I do see traffic on all hops as expected.If I try from firewall itself or public via WAN I cant capture anything.
Means we can now locate the issue to the pfSense config. -
@operaiter said in Portforwarding on WAN Interface via Site to Site IPsec:
If I try from firewall itself or public via WAN I cant capture anything.
On the IPSec interface?
As I said before, I'd expect to see at least request packets. If there are none check the port forwarding rule.
Did you pfSense let an associated firewall rule or just state "pass" to allow the traffic? -
@viragomann said in Portforwarding on WAN Interface via Site to Site IPsec:
@operaiter said in Portforwarding on WAN Interface via Site to Site IPsec:
If I try from firewall itself or public via WAN I cant capture anything.
On the IPSec interface?
As I said before, I'd expect to see at least request packets. If there are none check the port forwarding rule.I did just double checked the rule. Furthermore I did setup a new rule with different traget and port. Still cant see outgoing traffic on pfSense interface.

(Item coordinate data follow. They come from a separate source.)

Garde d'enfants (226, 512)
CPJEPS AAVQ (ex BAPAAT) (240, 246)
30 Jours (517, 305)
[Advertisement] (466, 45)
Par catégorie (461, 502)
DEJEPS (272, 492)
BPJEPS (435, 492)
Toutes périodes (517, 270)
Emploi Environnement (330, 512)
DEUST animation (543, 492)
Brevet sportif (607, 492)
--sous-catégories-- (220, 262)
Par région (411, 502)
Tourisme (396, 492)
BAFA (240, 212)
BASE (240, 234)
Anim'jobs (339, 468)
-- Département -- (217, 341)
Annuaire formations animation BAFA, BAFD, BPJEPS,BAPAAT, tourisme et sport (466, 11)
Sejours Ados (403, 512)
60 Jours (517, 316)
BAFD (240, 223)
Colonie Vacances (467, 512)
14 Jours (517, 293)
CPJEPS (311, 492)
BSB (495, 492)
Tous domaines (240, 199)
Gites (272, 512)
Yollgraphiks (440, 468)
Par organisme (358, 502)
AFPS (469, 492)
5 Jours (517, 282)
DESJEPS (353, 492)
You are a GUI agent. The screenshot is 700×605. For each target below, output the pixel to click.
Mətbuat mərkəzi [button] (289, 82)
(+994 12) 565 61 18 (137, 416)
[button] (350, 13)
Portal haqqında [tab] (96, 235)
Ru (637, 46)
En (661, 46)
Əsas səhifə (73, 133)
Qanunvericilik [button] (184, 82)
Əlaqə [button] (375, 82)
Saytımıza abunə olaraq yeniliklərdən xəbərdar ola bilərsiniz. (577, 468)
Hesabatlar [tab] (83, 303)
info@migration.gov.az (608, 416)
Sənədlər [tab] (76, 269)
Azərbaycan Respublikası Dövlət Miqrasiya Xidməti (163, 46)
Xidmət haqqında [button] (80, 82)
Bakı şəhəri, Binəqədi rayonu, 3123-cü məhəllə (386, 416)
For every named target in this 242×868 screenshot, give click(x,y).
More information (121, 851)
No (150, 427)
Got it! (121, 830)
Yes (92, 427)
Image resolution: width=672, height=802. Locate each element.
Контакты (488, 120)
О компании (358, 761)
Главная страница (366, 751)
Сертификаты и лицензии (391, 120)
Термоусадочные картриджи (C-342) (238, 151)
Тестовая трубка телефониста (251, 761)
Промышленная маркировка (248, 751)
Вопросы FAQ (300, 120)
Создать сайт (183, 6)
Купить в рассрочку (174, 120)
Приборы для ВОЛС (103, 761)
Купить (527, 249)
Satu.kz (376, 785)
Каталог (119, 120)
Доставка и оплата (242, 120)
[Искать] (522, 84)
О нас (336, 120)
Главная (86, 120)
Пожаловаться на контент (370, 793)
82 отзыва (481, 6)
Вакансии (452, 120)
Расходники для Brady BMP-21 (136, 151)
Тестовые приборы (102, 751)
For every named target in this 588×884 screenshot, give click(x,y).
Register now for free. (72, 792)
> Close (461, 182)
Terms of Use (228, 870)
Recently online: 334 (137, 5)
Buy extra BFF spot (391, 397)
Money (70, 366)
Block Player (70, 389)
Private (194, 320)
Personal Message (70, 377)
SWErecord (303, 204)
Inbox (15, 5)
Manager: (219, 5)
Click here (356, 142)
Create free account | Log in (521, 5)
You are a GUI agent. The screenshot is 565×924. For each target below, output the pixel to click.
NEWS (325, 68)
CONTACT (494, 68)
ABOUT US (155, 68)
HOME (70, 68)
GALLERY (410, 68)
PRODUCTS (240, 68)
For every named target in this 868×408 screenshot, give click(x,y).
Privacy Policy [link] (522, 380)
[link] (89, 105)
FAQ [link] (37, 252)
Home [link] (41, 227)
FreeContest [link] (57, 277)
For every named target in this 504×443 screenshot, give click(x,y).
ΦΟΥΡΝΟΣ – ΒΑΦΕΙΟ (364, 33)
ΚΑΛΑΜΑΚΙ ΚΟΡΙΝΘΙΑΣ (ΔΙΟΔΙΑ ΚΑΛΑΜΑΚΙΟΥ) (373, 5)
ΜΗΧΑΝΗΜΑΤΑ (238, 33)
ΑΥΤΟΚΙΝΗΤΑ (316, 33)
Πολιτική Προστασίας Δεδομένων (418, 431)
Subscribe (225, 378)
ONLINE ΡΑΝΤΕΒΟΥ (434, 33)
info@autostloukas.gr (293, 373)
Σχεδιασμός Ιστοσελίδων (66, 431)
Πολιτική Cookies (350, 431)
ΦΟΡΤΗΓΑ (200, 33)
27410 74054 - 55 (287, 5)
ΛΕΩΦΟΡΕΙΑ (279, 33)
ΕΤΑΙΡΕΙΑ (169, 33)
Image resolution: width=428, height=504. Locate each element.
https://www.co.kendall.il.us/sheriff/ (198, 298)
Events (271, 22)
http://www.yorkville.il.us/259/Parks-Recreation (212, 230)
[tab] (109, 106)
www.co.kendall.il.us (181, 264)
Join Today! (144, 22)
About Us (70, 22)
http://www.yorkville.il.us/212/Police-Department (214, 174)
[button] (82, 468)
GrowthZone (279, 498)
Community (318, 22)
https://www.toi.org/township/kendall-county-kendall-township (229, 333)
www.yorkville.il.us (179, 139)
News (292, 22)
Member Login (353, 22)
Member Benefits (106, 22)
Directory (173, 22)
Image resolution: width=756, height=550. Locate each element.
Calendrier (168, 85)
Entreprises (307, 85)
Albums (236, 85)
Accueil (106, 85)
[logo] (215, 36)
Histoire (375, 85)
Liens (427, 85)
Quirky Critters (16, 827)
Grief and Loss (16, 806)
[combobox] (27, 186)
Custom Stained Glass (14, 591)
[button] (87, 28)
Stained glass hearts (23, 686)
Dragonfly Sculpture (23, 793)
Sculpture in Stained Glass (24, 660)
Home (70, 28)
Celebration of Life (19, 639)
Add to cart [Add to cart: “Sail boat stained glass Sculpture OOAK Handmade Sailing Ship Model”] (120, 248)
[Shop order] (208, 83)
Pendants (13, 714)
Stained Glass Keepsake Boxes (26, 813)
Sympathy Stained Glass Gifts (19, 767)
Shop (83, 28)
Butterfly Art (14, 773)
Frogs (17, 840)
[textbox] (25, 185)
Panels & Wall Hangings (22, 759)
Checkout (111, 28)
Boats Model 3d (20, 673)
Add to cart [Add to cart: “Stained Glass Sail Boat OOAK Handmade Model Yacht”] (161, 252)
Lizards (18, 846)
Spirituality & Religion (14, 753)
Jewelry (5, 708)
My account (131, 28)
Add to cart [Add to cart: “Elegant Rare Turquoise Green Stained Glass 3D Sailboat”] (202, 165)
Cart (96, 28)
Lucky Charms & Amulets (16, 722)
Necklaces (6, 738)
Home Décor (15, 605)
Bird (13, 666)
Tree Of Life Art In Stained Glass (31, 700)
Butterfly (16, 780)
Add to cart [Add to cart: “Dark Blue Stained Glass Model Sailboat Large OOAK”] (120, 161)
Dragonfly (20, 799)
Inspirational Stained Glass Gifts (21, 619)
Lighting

Did you pfSense let an associated firewall rule or just state "pass" to allow the traffic?
I am using a double wan setup. That is why i followed the suggestion to let pfSenses create the associated rule. Is this what you would recommend?
Sideinfo:
Now I fixed my issue by using a technically different approach. Instead of exposing the device via port forwarding / natting, I did setup a reverse proxy via nginx. The reverse proxy sits in the LAN of Site A and is now able to talk to the Device in Site B LAN.But I am still wondering and trying to follow the direct solution. It is not the first time I needed a port forward.
-
@operaiter said in Portforwarding on WAN Interface via Site to Site IPsec:
I did just double checked the rule. Furthermore I did setup a new rule with different traget and port. Still cant see outgoing traffic on pfSense interface.
The only reasons for this apart from NAT and filter rules, I can think of, is that the tunnel is not working properly.
Possibly the additional phase 2 is not correct or not accepted. Some IPSec implementations may reject this multiple phase 2 for the same or overlapping subnets.
You can check out the log for hints due this.